++++ RECORDS ++++

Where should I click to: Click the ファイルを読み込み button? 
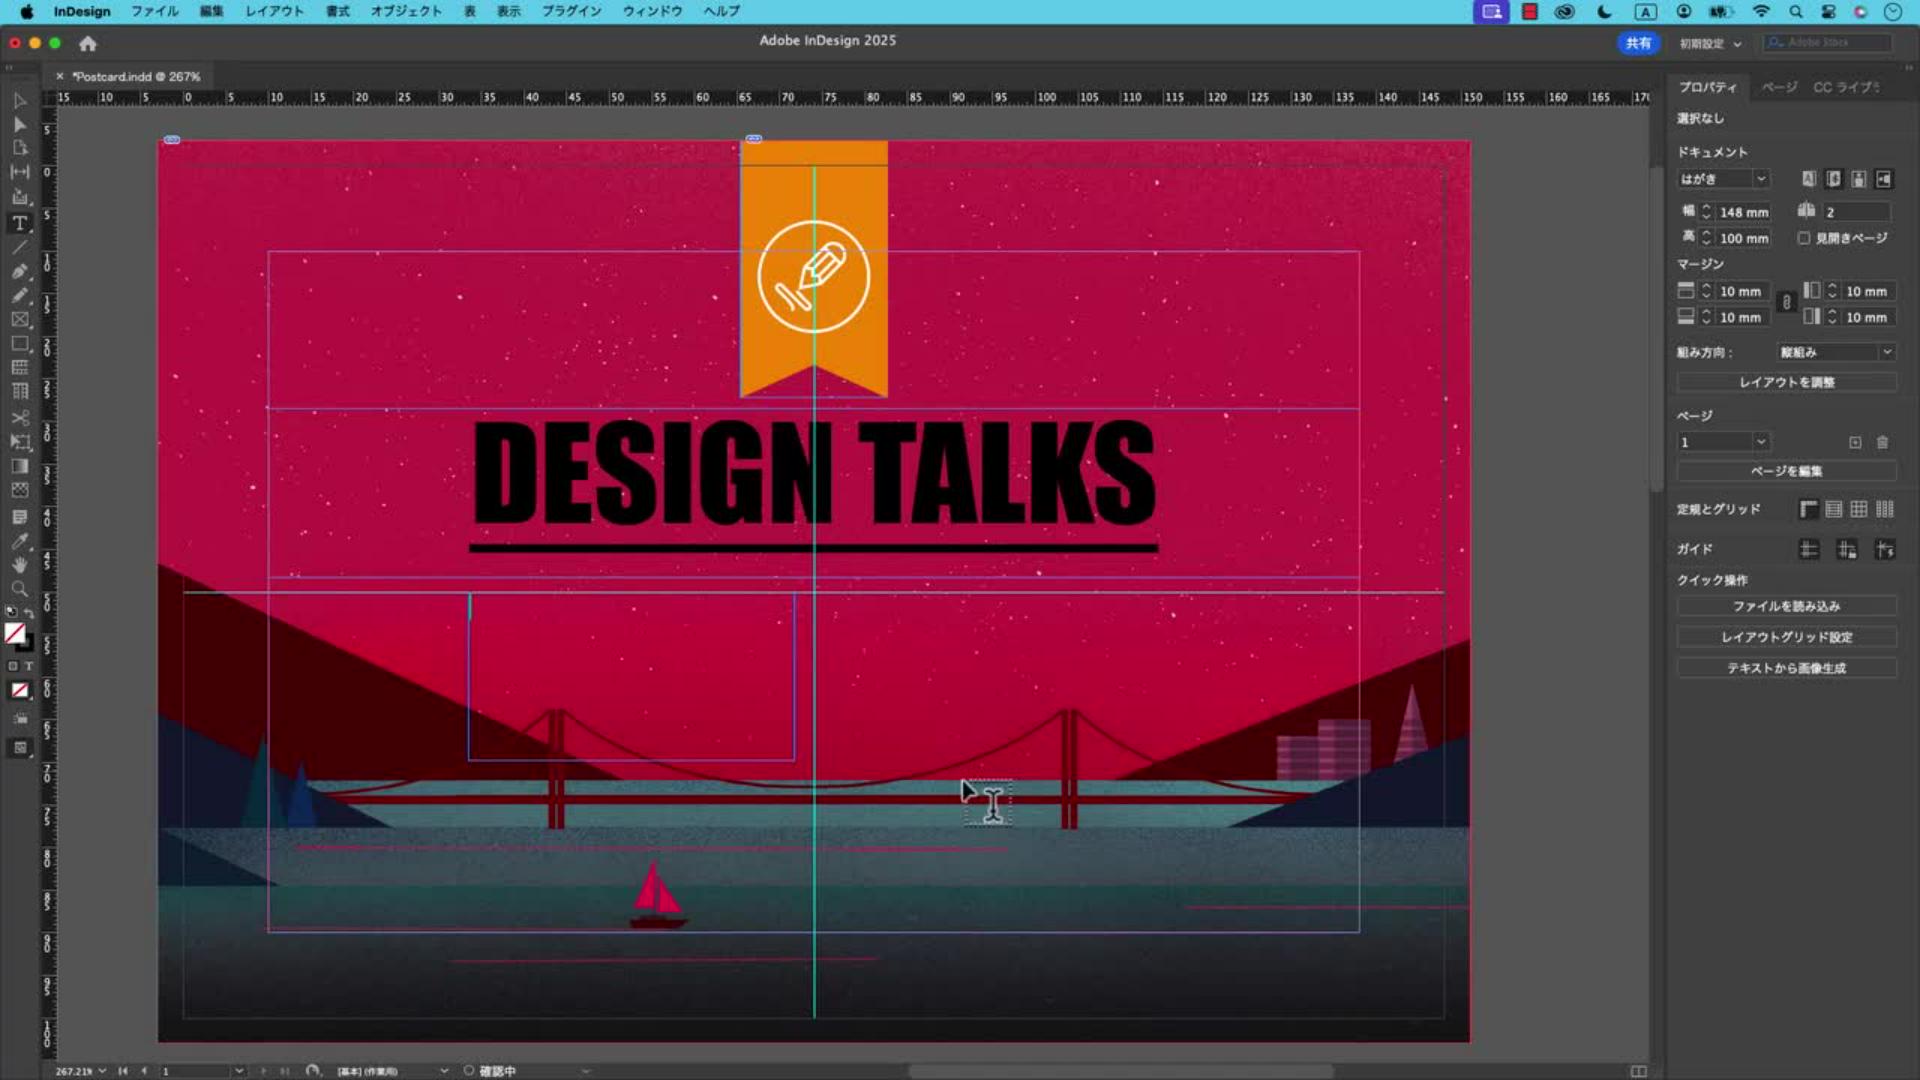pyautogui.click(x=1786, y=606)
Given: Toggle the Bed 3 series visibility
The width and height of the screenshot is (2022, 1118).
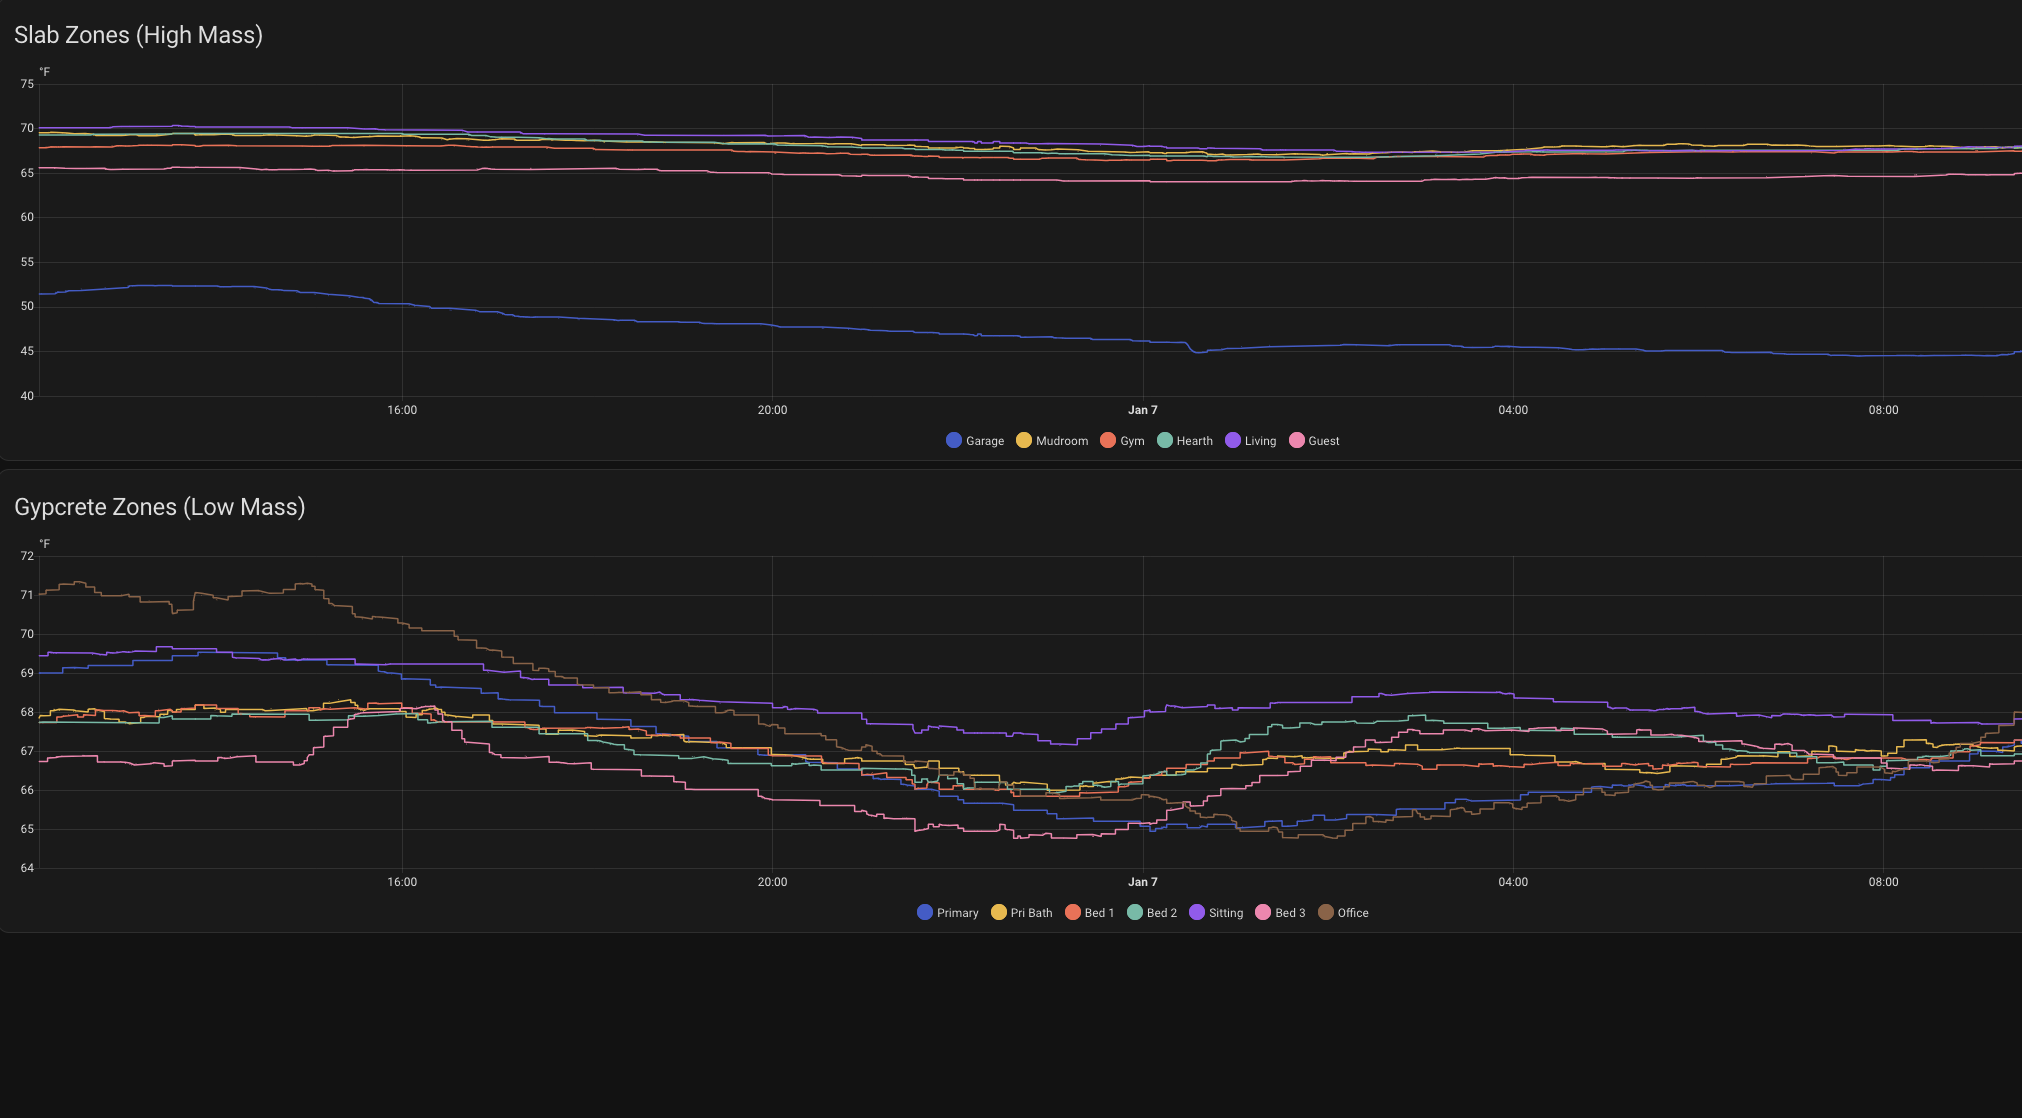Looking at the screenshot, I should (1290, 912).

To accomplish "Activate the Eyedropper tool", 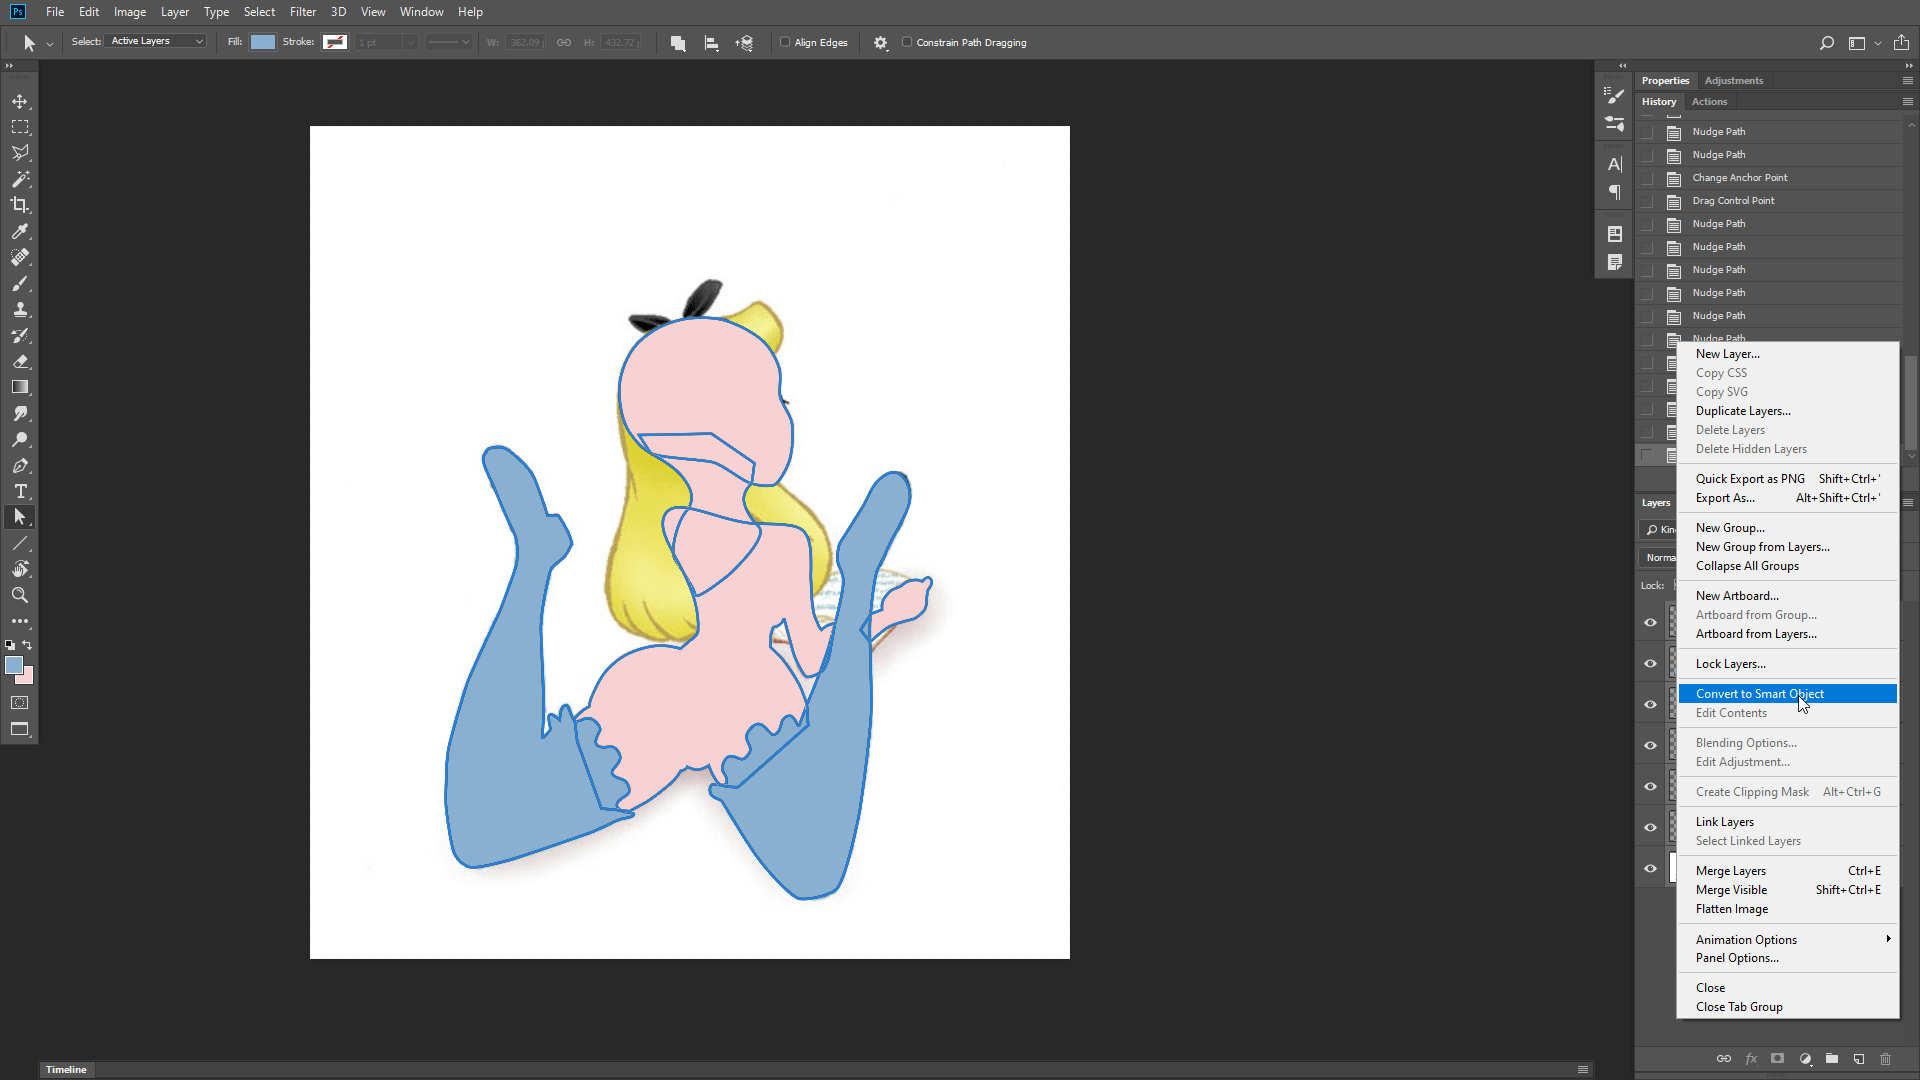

++++

Give all entries again verbatim, without any images.

Where should I click to: Click the ファイルを読み込み button? 
pyautogui.click(x=1786, y=606)
Given: Toggle the Bed 3 series visibility
The width and height of the screenshot is (2022, 1118).
Looking at the screenshot, I should (1290, 912).

To accomplish "Activate the Eyedropper tool", 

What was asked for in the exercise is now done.